Other belles-lettres

OK, “Belle-lettres” is maybe a bit pretentious sounding. Suggestions other than “other” welcome. But over time I plan to regale you all here with bits and pieces that don’t fit the other categories under “Writer” — you know, poetry, excerpts from my teen diaries, old shopping lists . . .You can’t wait, can you?

So for now, here’s a little poem from when I was 20  that I still like, written before I set out for several months abroad:

There was frost
like salt
on the ground the day of my leaving
there was no wind
or movement in the air
and yet
from the tree outside my window
the grey leaves
tumbled and fell
like wounded birds

And here’s one from 2021,  which won 2nd prize in a contest for poems about the natural world:

REMEMBERING

You:

Cut off in your colonies

of concrete, glass, steel—

the earth remembers you.

It remembers you are the tumult of hooves

tattooing thunder on the shining plains,

the dart and glint of minnows in the warm shallows,

and the coal-black swoop of ravens over blue-shadowed ice.

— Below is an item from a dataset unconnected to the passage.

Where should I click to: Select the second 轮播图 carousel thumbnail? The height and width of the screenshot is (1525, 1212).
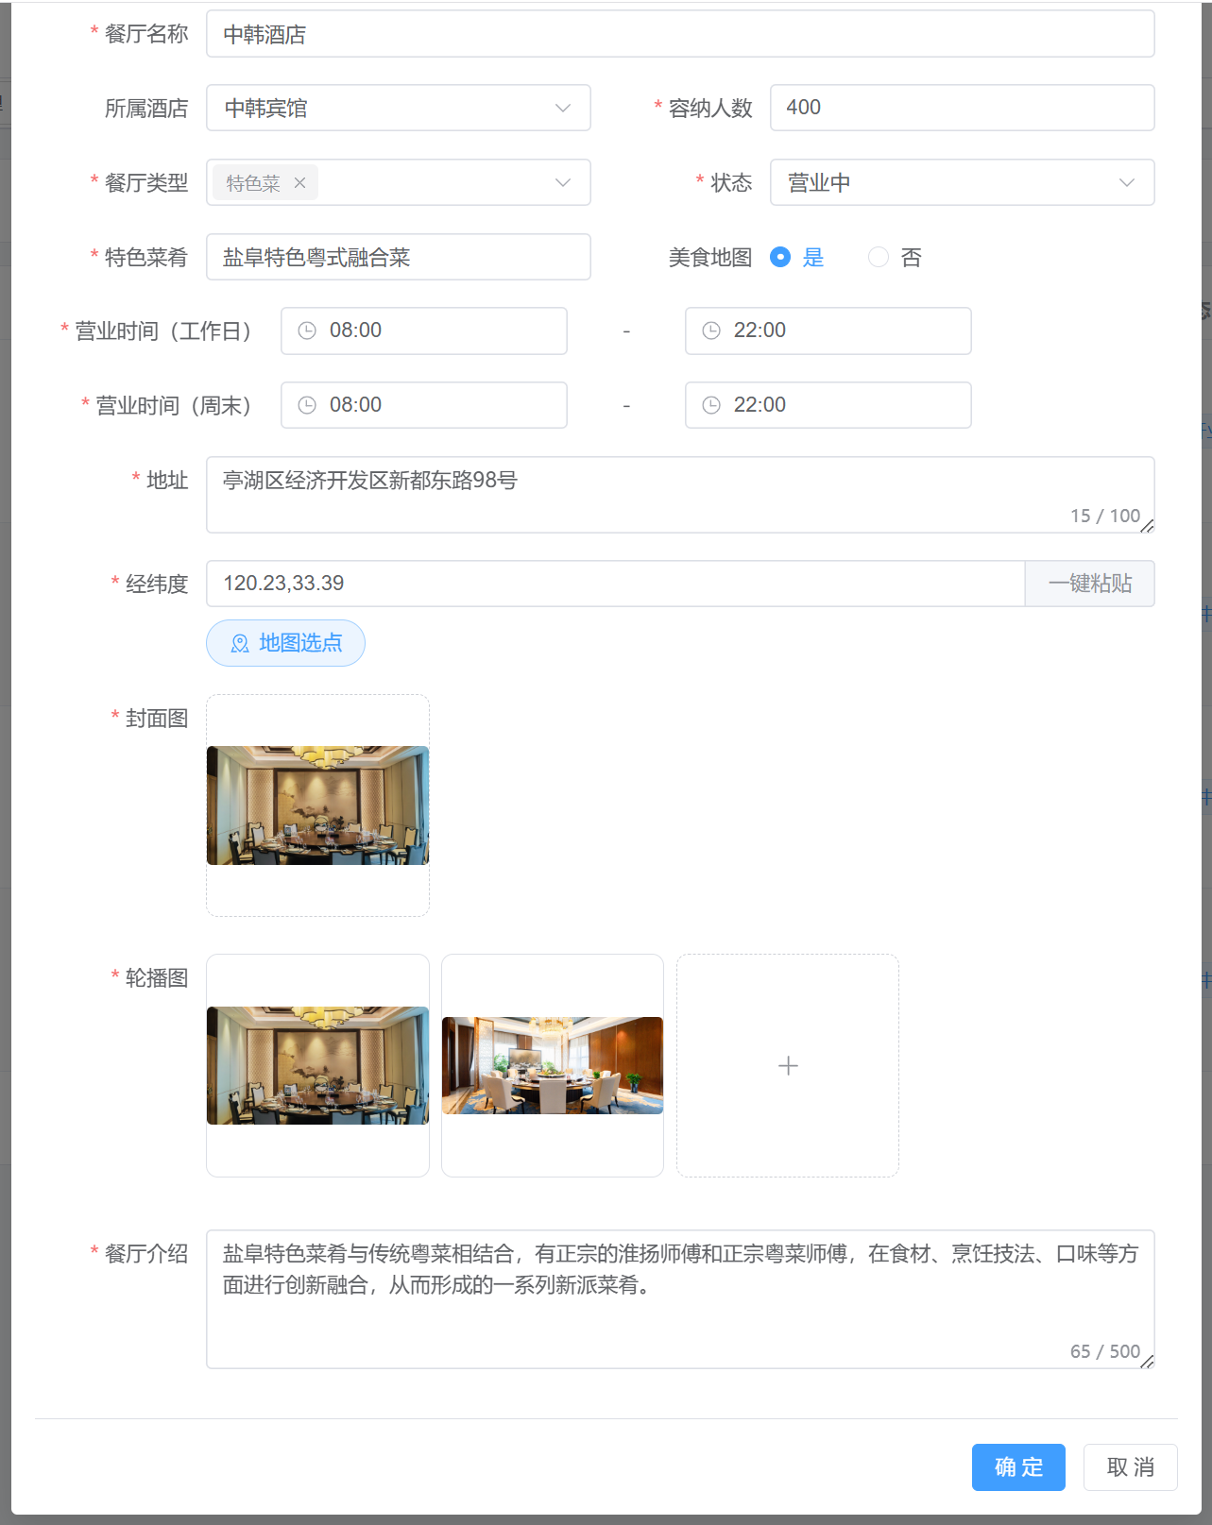click(x=553, y=1065)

You are the teeming jungle spangled with shards of light,

and the plash and ripple of waves

as the moonlit ocean breathes in, and out, and in.

As well, the earth remembers you are the final,

sorrowful heartbeat of the endlings—

the great auk, the quagga, the white dolphin…

You are all of these, and you have forgotten.

But the earth, wounded

yet forbearing,

remembers you,

and waits for you

to remember too.

(Written for Cobourg’s Ecology Garden poetry competition in honour of the garden’s 25th anniversary. The theme was anything “green” or related to nature and the poem had to be no longer than 20 lines. This poem won 2nd prize.)